▸ **WHAT NEEDS TO BE DONE**: Quote the listing below word for word, stopping after the line that contains "Task: Click the console command input field".
MATERIAL FOR THIS TASK section start
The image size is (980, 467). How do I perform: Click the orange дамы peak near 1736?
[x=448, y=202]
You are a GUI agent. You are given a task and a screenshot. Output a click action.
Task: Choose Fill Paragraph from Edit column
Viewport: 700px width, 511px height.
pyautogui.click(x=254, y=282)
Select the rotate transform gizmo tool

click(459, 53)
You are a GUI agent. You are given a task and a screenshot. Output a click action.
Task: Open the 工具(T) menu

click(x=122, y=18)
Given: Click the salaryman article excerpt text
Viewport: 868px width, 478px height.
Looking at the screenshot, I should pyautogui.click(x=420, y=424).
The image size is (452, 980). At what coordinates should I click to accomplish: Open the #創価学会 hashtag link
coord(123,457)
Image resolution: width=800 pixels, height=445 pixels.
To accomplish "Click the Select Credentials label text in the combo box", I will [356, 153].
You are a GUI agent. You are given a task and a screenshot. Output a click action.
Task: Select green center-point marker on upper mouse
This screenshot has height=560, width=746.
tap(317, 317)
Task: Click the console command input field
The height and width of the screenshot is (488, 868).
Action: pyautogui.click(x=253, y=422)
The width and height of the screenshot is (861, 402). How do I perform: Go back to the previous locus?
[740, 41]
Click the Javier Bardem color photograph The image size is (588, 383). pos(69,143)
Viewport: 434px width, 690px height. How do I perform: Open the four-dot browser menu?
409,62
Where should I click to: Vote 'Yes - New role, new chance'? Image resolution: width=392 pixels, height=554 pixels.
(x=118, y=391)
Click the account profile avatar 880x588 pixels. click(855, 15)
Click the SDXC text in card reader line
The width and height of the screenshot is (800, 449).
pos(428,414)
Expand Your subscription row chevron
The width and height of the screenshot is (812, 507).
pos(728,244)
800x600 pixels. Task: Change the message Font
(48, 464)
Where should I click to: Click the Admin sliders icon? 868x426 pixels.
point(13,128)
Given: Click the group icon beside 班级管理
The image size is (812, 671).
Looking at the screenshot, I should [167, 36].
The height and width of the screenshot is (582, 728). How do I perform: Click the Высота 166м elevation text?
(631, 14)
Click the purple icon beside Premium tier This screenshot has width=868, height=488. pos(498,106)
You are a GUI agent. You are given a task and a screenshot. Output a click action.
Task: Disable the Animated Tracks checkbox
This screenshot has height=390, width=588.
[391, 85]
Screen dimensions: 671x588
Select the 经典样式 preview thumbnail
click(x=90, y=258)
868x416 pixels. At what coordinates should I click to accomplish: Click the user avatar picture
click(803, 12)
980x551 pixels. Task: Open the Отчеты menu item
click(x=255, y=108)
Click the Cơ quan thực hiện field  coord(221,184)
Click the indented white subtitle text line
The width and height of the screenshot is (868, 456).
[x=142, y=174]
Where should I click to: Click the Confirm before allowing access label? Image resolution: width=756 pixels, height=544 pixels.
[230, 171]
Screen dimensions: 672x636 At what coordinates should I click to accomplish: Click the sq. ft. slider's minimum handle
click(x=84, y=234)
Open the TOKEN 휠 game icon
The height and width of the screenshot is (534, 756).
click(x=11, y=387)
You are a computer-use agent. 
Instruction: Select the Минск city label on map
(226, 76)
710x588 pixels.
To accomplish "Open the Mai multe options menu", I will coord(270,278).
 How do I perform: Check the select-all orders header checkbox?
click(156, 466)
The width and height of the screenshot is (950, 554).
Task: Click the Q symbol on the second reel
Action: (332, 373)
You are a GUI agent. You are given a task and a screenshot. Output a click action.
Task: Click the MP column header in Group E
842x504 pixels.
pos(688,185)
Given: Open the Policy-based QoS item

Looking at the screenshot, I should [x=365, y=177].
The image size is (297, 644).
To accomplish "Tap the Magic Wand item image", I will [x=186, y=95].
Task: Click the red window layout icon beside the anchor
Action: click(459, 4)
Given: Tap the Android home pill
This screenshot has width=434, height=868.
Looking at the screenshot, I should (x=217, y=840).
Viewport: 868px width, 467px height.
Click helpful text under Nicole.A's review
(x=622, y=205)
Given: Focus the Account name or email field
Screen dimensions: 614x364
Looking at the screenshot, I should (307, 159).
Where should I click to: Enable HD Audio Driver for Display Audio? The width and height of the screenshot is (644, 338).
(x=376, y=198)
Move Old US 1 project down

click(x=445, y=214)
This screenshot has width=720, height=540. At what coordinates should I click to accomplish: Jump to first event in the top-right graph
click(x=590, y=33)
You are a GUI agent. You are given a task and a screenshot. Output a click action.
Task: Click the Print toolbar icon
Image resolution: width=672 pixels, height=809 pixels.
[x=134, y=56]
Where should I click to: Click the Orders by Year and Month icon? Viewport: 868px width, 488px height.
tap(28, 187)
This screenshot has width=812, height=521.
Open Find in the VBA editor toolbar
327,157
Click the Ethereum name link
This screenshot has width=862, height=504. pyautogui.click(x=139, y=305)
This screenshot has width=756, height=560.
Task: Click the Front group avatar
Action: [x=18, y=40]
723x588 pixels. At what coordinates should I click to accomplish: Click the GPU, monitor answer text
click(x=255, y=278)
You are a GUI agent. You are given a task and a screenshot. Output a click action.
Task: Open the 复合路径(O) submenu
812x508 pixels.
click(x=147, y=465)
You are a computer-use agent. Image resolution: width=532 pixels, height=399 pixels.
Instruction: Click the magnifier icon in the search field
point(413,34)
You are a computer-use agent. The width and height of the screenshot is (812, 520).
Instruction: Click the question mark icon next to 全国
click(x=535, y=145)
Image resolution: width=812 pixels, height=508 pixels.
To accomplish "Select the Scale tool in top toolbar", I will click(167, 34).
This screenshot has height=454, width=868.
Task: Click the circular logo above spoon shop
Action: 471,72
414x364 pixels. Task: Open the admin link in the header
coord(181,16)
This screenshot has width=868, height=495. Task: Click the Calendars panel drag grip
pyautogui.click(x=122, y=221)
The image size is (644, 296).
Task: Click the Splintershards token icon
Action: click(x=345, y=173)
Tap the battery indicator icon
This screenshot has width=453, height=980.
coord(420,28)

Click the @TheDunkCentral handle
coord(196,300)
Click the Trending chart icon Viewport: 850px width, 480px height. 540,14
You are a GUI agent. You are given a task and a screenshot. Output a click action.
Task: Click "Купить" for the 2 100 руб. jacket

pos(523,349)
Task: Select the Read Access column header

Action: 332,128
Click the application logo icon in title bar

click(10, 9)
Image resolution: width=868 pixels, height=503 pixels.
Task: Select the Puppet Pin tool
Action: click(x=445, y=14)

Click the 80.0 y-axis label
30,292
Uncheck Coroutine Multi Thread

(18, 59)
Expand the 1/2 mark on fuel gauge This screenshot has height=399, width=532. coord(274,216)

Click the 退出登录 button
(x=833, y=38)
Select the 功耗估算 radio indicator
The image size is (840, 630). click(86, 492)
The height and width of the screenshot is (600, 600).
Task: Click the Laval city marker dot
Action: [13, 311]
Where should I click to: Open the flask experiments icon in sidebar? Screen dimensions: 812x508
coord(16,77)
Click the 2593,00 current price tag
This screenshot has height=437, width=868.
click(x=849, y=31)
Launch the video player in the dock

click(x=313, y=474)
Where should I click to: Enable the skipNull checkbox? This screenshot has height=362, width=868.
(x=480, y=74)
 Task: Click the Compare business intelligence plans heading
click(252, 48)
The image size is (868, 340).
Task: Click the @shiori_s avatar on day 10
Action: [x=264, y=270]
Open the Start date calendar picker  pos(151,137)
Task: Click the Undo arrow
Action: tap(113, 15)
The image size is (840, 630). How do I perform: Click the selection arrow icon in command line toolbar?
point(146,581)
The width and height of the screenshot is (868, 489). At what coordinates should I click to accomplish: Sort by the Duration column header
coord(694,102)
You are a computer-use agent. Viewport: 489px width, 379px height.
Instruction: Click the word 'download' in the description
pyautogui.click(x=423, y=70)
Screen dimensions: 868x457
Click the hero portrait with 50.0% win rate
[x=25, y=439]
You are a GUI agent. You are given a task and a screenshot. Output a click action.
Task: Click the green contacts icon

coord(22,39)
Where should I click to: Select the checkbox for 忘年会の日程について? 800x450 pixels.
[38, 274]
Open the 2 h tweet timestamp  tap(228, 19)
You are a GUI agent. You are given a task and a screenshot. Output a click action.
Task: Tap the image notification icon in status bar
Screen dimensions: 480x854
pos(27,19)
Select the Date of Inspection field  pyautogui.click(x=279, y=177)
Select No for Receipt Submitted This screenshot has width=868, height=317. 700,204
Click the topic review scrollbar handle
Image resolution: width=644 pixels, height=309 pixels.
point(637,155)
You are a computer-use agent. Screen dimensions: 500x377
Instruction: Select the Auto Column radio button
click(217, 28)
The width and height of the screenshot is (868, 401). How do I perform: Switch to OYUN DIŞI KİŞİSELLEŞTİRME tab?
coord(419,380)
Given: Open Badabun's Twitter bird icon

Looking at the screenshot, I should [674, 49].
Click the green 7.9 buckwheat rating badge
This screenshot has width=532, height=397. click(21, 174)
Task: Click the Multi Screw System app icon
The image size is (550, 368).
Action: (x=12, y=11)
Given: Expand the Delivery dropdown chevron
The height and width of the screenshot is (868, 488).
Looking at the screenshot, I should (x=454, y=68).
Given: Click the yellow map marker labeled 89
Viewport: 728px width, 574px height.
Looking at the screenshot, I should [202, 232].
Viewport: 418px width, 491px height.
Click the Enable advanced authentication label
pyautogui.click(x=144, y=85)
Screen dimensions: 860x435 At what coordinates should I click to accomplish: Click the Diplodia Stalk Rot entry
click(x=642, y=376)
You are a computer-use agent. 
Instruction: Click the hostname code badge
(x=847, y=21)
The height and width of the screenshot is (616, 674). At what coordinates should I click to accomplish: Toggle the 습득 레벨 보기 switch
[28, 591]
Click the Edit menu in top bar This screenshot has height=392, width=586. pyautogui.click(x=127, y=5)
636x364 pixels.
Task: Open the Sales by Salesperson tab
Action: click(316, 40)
MATERIAL FOR THIS TASK section end
▸ **SOLVED EXERCISE**:
The image size is (980, 467). How do I perform: Click the orange дамы peak near 1736?
[x=448, y=202]
You are a GUI agent. You are given a task and a screenshot. Output a click action.
Task: Choose Fill Paragraph from Edit column
Viewport: 700px width, 511px height.
pyautogui.click(x=254, y=282)
Select the rotate transform gizmo tool

click(459, 53)
You are a GUI agent. You are given a task and a screenshot. Output a click action.
Task: Open the 工具(T) menu

click(x=122, y=18)
Given: Click the salaryman article excerpt text
Viewport: 868px width, 478px height.
Looking at the screenshot, I should pyautogui.click(x=420, y=424).
The image size is (452, 980). At what coordinates should I click to accomplish: Open the #創価学会 hashtag link
coord(123,457)
Image resolution: width=800 pixels, height=445 pixels.
To accomplish "Click the Select Credentials label text in the combo box", I will [356, 153].
You are a GUI agent. You are given a task and a screenshot. Output a click action.
Task: Select green center-point marker on upper mouse
This screenshot has height=560, width=746.
tap(317, 317)
Task: Click the console command input field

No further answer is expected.